Assigned task: Every record should be written out exactly, with the pictures left out.

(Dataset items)
────────────────────

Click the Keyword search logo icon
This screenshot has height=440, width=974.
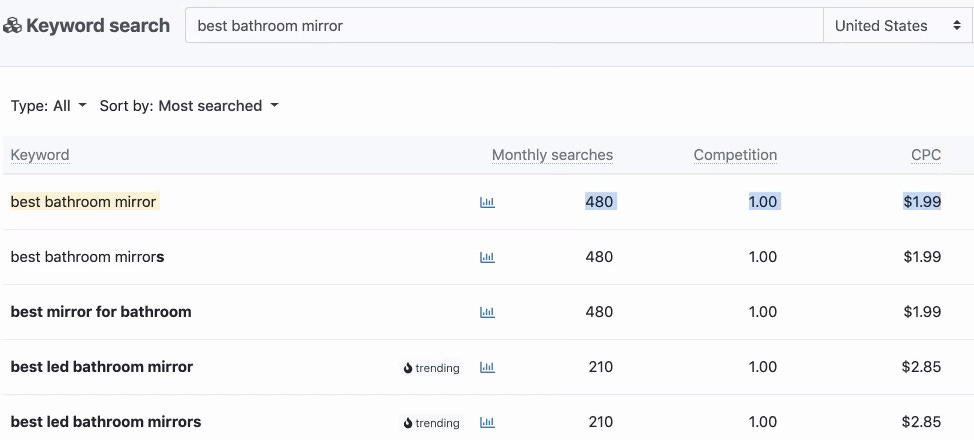[13, 26]
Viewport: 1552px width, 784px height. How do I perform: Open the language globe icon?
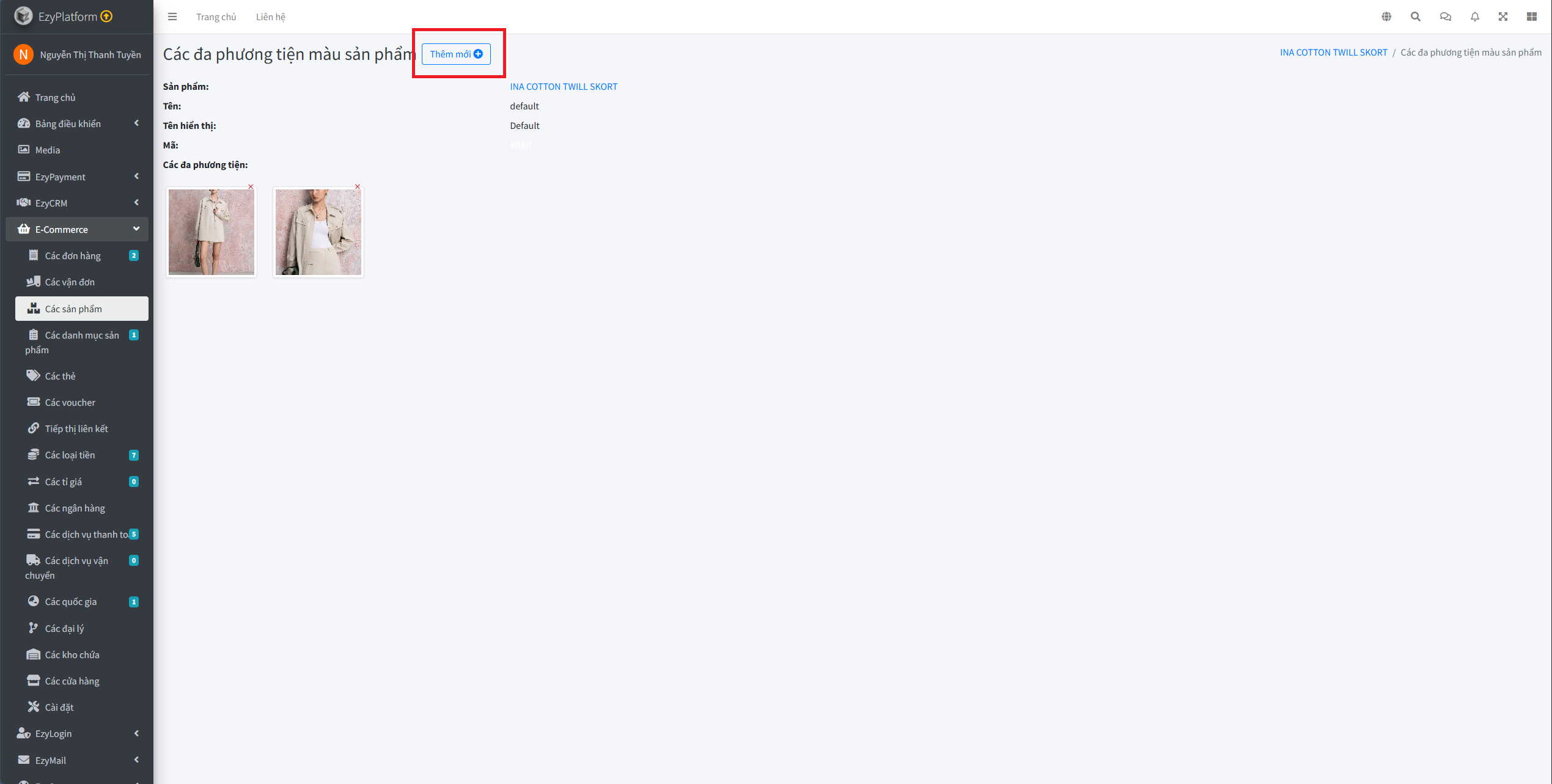1386,16
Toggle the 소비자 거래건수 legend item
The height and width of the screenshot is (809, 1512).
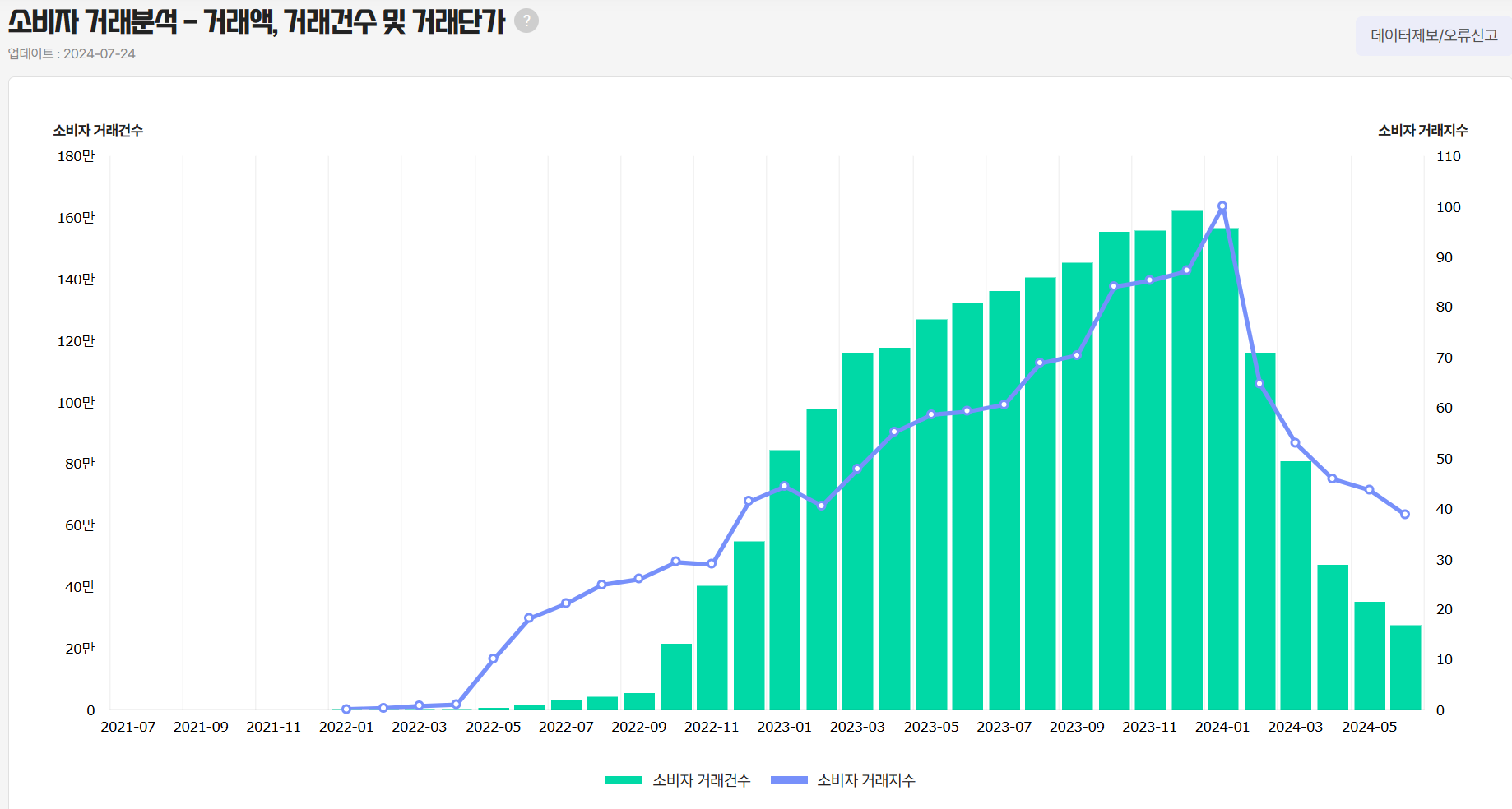tap(678, 780)
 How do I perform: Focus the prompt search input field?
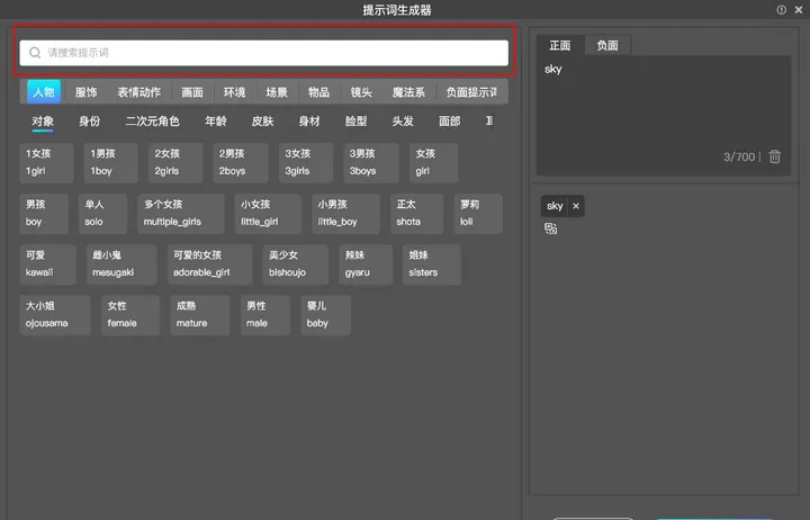tap(264, 53)
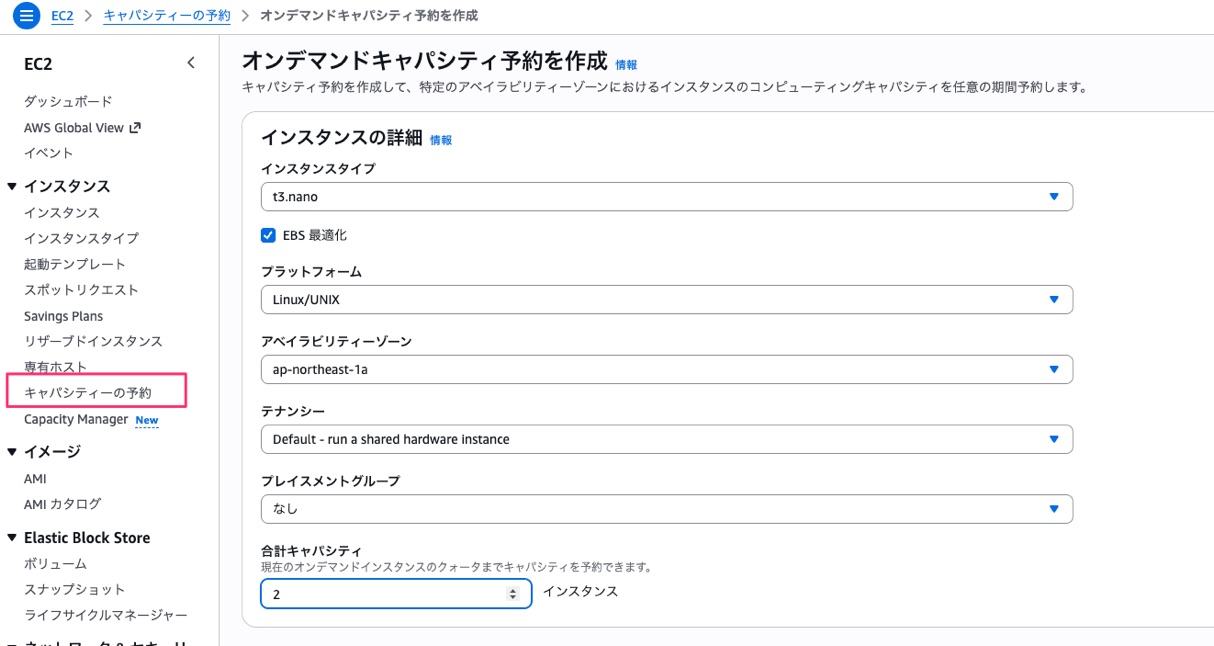Open AWS Global View external link
Screen dimensions: 1214x646
[x=82, y=128]
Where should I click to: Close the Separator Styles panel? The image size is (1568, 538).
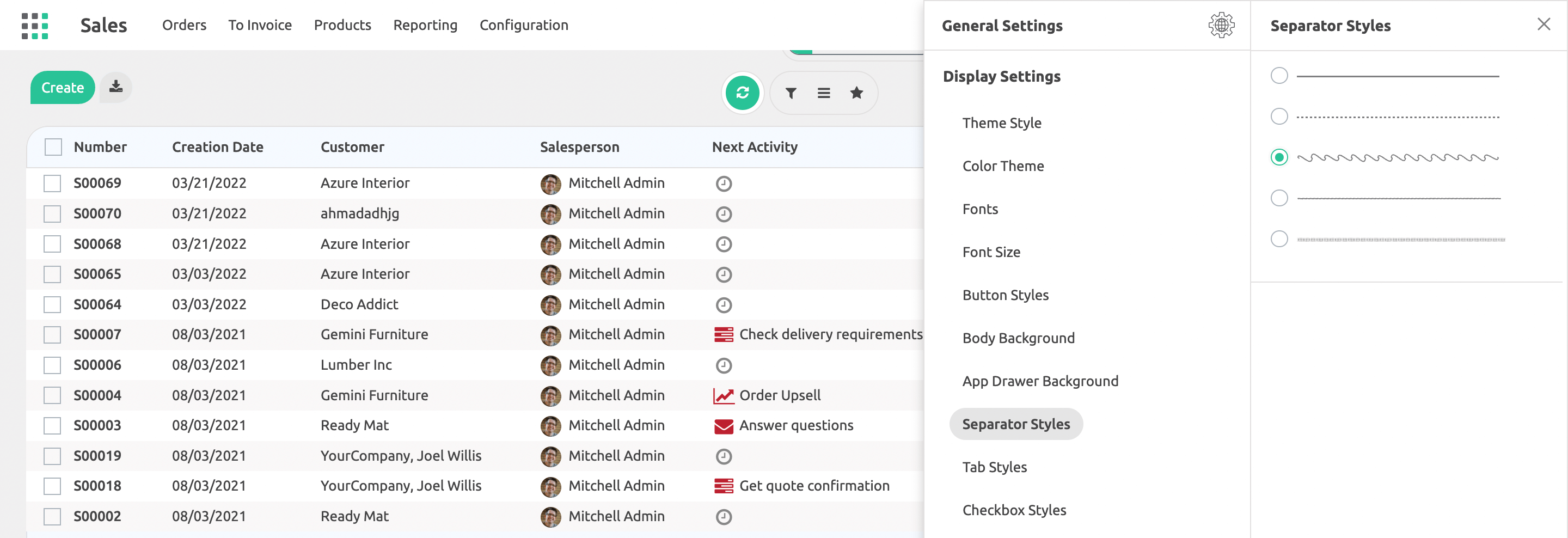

────────────────────

Exercise response:
Click the Keyword search logo icon
This screenshot has height=440, width=974.
[13, 26]
Viewport: 1552px width, 784px height. How do I perform: Open the language globe icon?
1386,16
Toggle the 소비자 거래건수 legend item
The height and width of the screenshot is (809, 1512).
tap(678, 780)
 How do I perform: Focus the prompt search input field?
tap(264, 53)
Open AWS Global View external link
Screen dimensions: 1214x646
[x=82, y=128]
Where should I click to: Close the Separator Styles panel? The image size is (1568, 538).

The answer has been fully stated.